ARIN will cease to exist and chaos will ensue.  Previously signed
contracts will be voided out under the guise of an emergency.  There
is plenty of legal precedent for this - for example, in the US a bankruptcy
court can wipe out contracts if it wants.

As a follower of politics, I personally think this argument
has a lot of validity.  But the Board and ARIN staff and many
people are falling for the idea that the problem is in the
transfer policy.  It IS NOT and NEVER HAS BEEN.

It is in operations - it is failure to properly document
use of IP addressing.

Any county government today has FAR BETTER documentation of
land deeds than ARIN has of orgs assigned to IP addressing.
And their taxation departments go to the utmost in finding

It is NOT necessary to create a buying-and-selling market of
IP numbers to obtain close to 100% use of routable IPv4.  It
is merely necessary to prove that all assignable, routable IPv4
is in use on the Internet.  Cleaning and grooming WHOIS is a
major first step.

IMHO what ARIN and the Board are attempting to do is take the
easy way out.  They figure if they hang up a for-sale sign on
IP addressing that there's enough bottom-feeders and scavengers
out on the Internet who will be looking for a quick buck, who
will set themselves up as "brokers" of these IPv4 sales, that
if they end up getting sued, or if the United Nations decides
to get involved, that they can make the argument that since 
a financial incentive now exists with this buying-and-selling market
to scavenge up old IPv4 addresses, obviously, there's no abandoned
IPv4 floating around on the Internet, because the scavengers
are out there fishing it out of the pond.

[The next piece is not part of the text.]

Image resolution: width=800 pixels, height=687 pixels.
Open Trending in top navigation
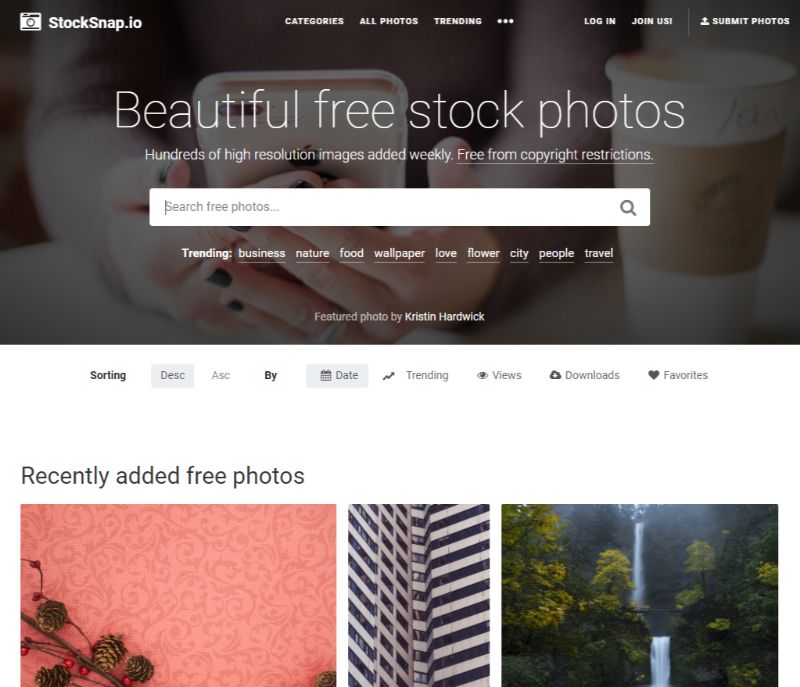458,21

IMHO this is a very weak argument.  It also assumes that 
after the former-bottom-feeders, now IP-brokers
have finished cleaning out the IPv4 pool of usable IPv4, that
they will mildly go off into the sunset, and disappear.  That
isn't what will happen.  Instead these people will simply
move into the business of creating complex obfuscating
schemes to get portable IPv6 to people who do not and never will
meet the qualifications for their own addressing - and the number of
routes in the dfz will soar to immense levels.

It is like if the State of California decided that since they
can't document 10% of the current whereabouts of tax-dodging
landowners owning land in CA, that they should just declare that 
any Realtor who thinks that a piece of land is abandoned
is now allowed to just sell it to the highest bidder - instead
of what they actually do, which is the state takes back ownership of the
property as a result of failure to pay taxes.

It is an utterly ridiculous argument when applied to most
scarce resources, and the reason some people are thinking
it has validity to IP addressing is simply because they aren't
very experienced with the messes that are created when trying to do this
kind of thing with public resources.